## SOURCE DATA
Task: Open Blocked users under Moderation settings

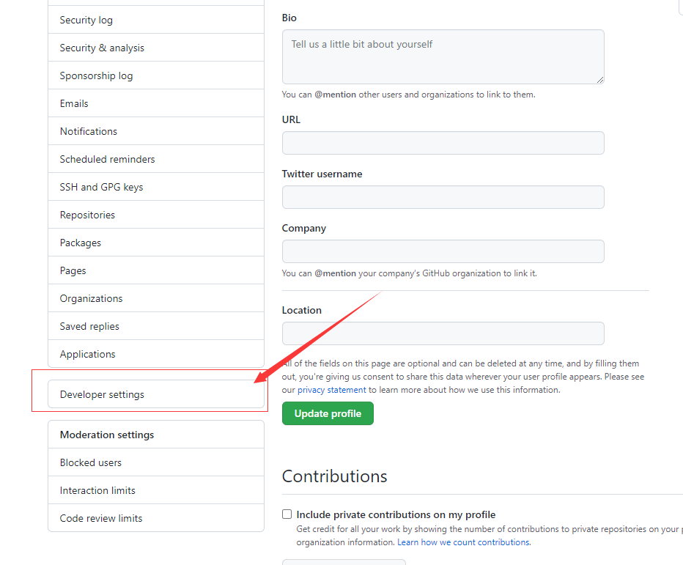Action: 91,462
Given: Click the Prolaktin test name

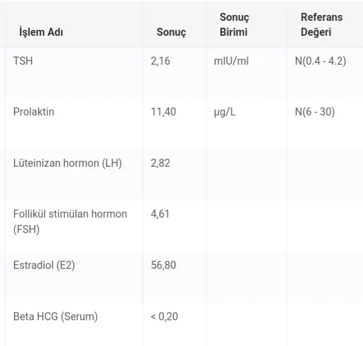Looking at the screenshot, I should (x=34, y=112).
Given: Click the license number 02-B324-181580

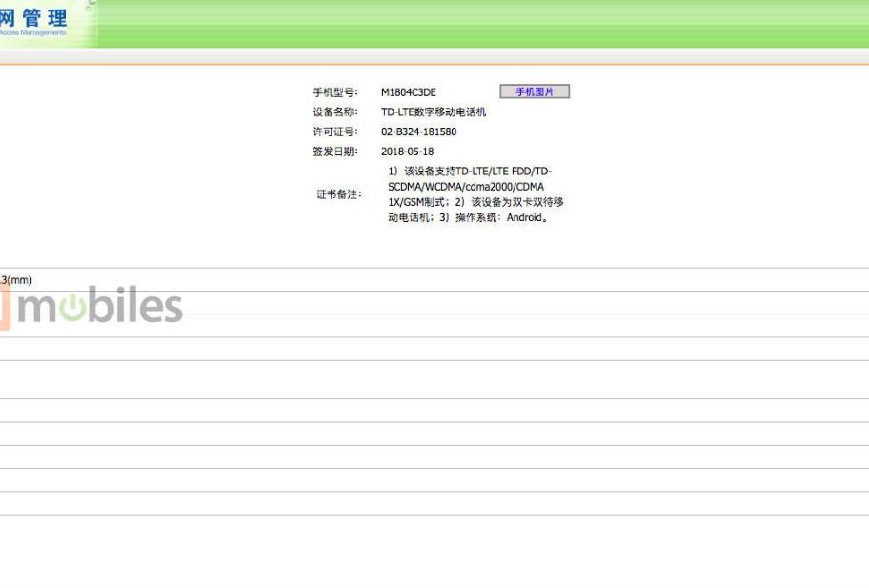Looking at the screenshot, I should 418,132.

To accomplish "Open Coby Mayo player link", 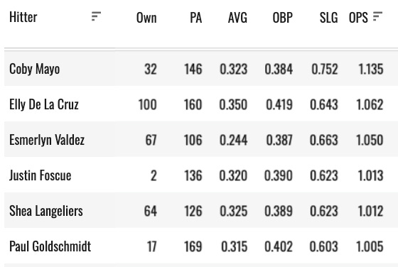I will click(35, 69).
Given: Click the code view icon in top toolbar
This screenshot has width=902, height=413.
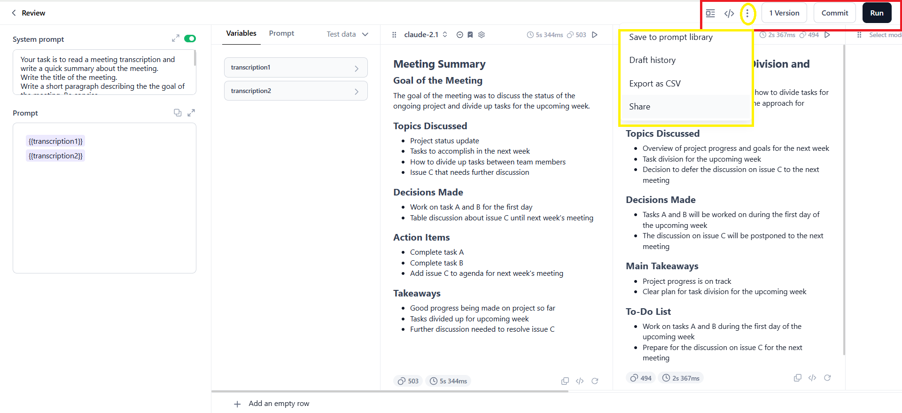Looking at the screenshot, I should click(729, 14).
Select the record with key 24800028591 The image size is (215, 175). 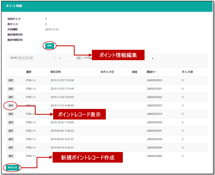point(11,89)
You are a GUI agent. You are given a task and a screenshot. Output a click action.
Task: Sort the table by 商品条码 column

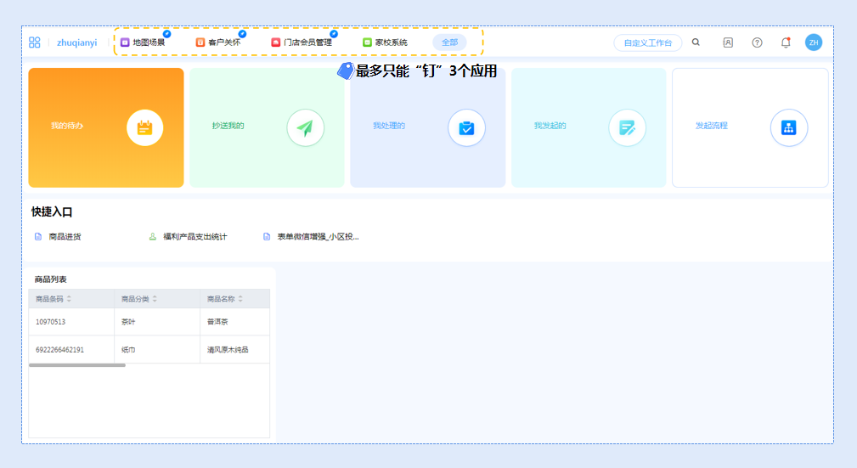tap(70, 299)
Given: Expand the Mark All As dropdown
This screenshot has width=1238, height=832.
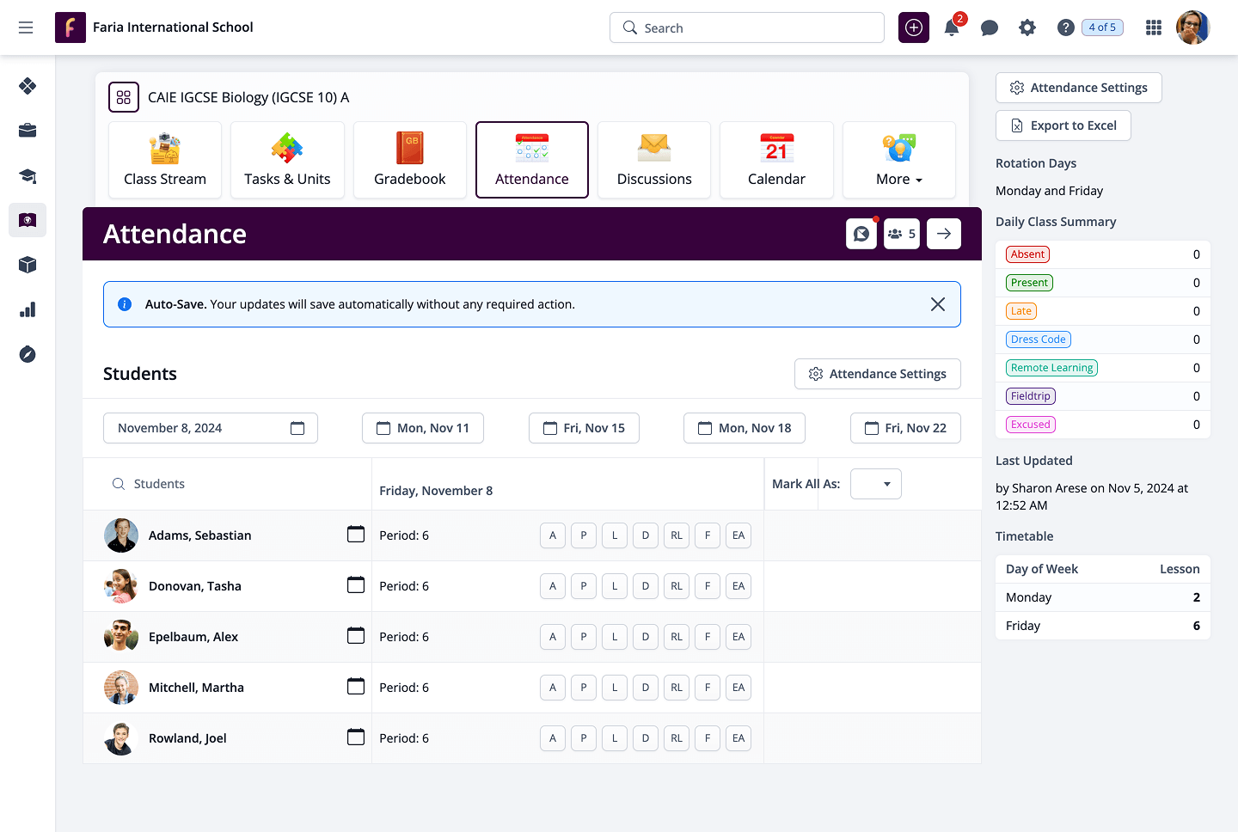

==

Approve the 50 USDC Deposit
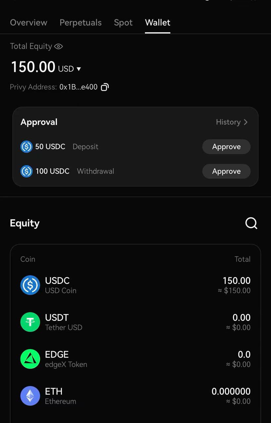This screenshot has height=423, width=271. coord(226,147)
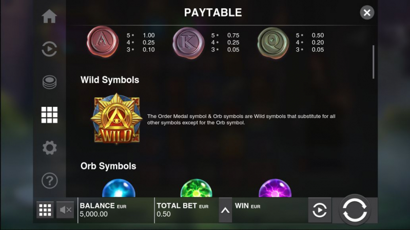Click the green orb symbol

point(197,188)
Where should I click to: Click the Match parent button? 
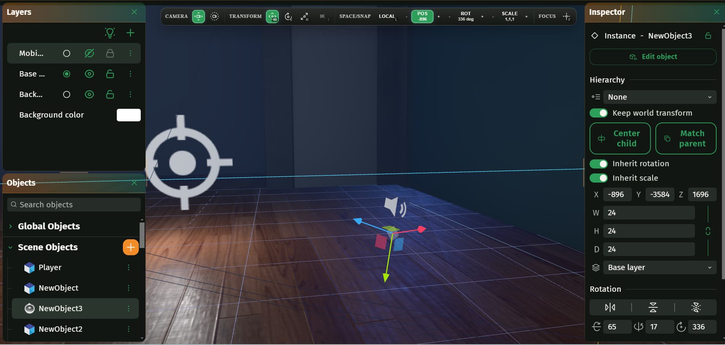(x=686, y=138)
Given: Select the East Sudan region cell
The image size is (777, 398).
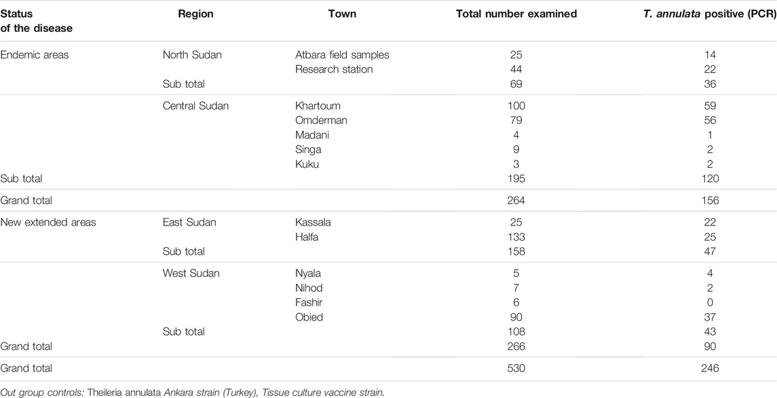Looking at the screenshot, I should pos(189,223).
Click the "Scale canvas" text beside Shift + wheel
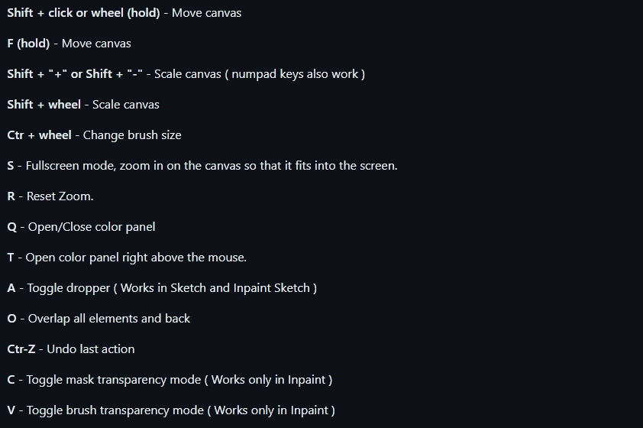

...

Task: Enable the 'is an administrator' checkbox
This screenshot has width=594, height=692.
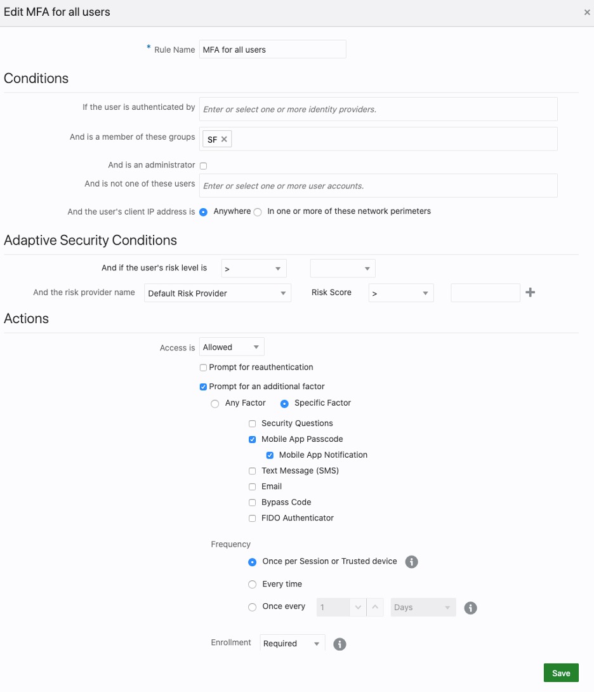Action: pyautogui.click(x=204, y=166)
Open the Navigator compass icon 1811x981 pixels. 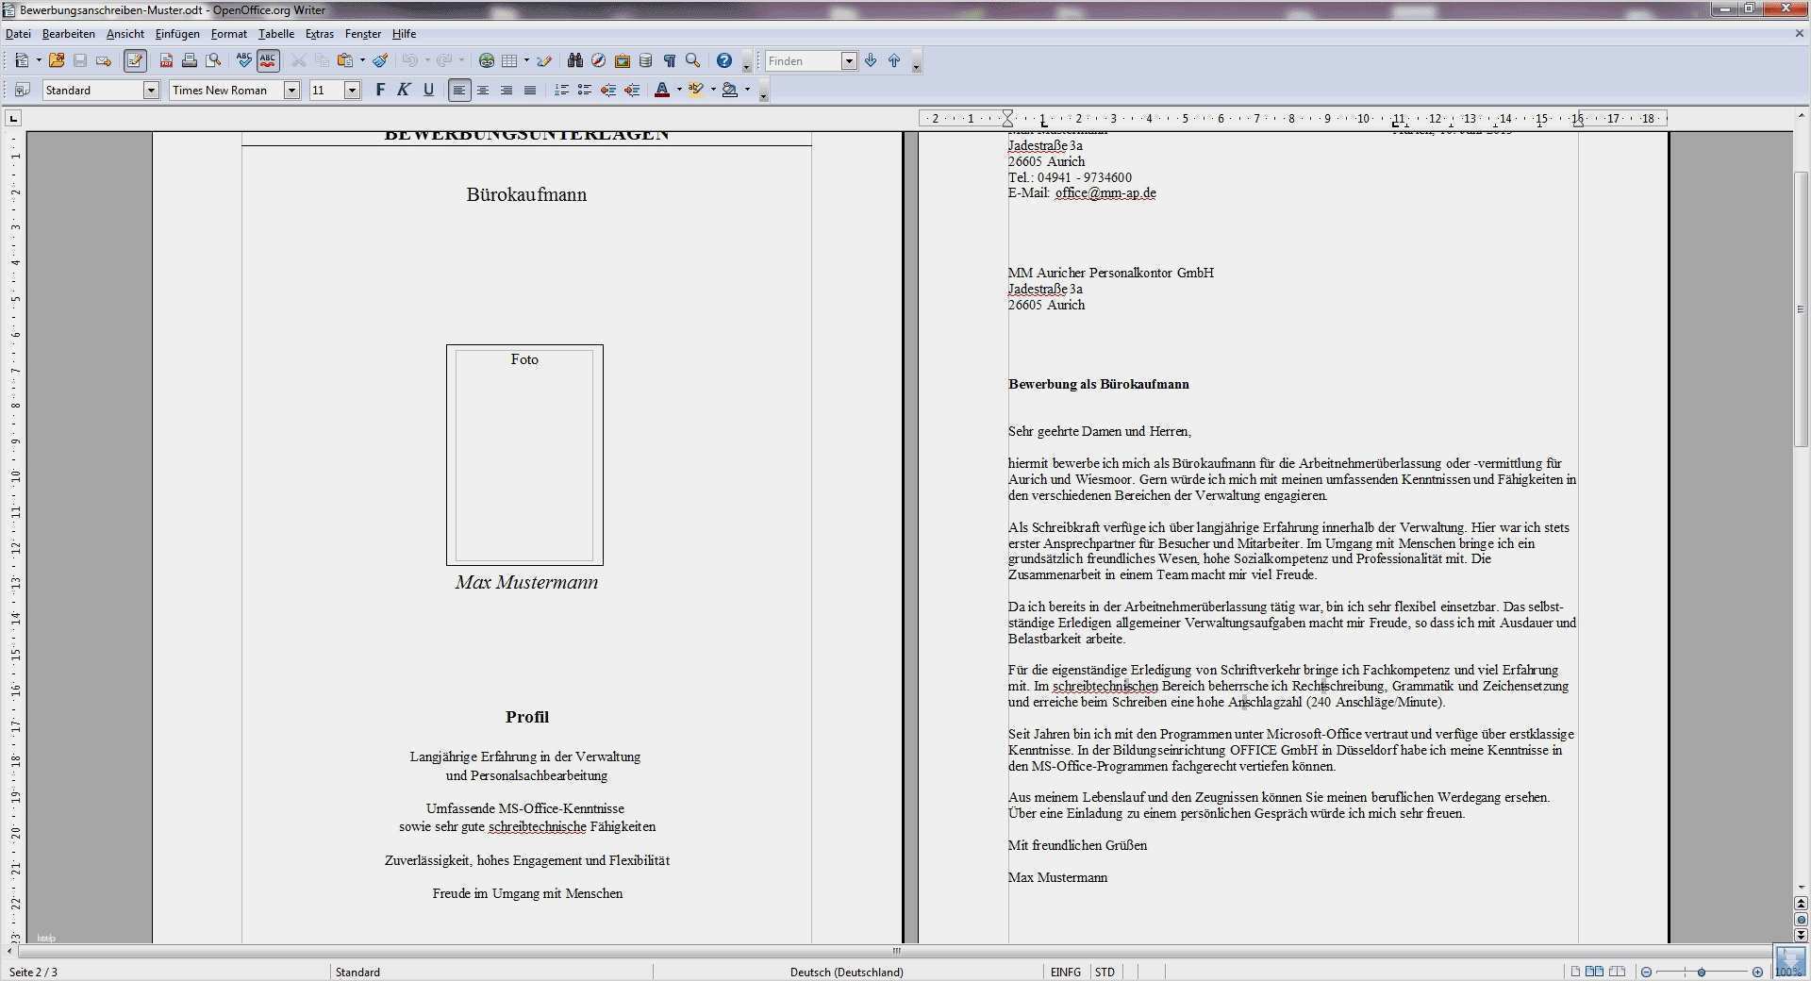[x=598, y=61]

## EXERCISE BRIEF
Pictures aside, return exactly the lines from the data above, starting at the line that has "The image size is (777, 398)." and ending at the line that has "Shift + wheel", both included.

## RESPONSE TO THE TASK
The image size is (777, 398).
Looking at the screenshot, I should pos(189,223).
Click the "Scale canvas" text beside Shift + wheel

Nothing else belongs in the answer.